Redd also contends that the district court violated his due process rights because of its "unreasonable delay" and "piecemeal approach" in proceeding as it did. Since only about five weeks intervened between the April 24, 1982 incident and Redd's probation revocation hearing, and since only one probation revocation hearing was conducted, we cannot conclude that Redd's due process rights were violated. See United States v. Hamilton, 708 F.2d 1412, 1415 (9th Cir.1983); United States v. Tyler, 605 F.2d 851, 853 (5th Cir.1979) (per curiam).
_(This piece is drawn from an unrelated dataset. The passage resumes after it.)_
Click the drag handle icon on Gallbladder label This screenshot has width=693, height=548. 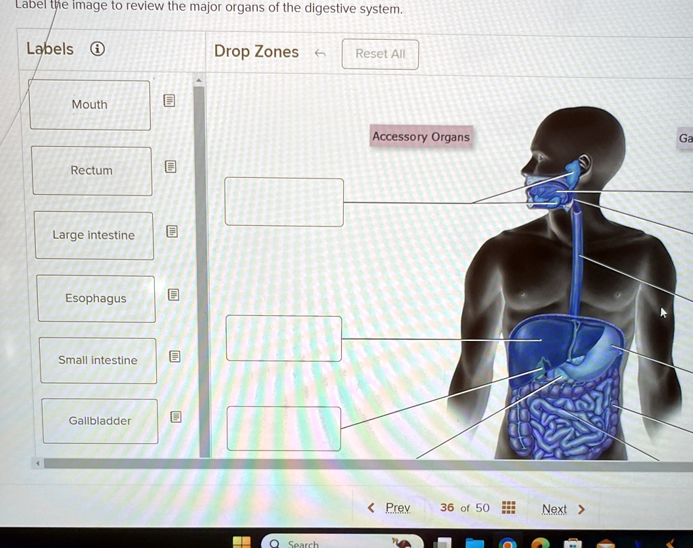point(175,417)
Finally, Redd's claim that he was entitled to be present at his Rule 35 hearing is without merit. Fed.R.Crim.P. 43(c) provides that a defendant is not required to be present at an argument on a question of law or a reduction of sentence under Rule 35. Fed.R.Crim.P. 43(c)(3)-(4). Redd's claim that his Rule 35 hearing was in actuality a resentencing, and that therefore he was entitled to be present at the hearing, is not supported by the record or by this court's ruling on Redd's direct appeal.
For these reasons, the district court's denial of Redd's Sec. 2255 and Rule 35(a) motions is
AFFIRMED.
The panel finds this case appropriate for submission without oral argument pursuant to Fed.R.App.P. 34(a) and Ninth Circuit Rule 3(f)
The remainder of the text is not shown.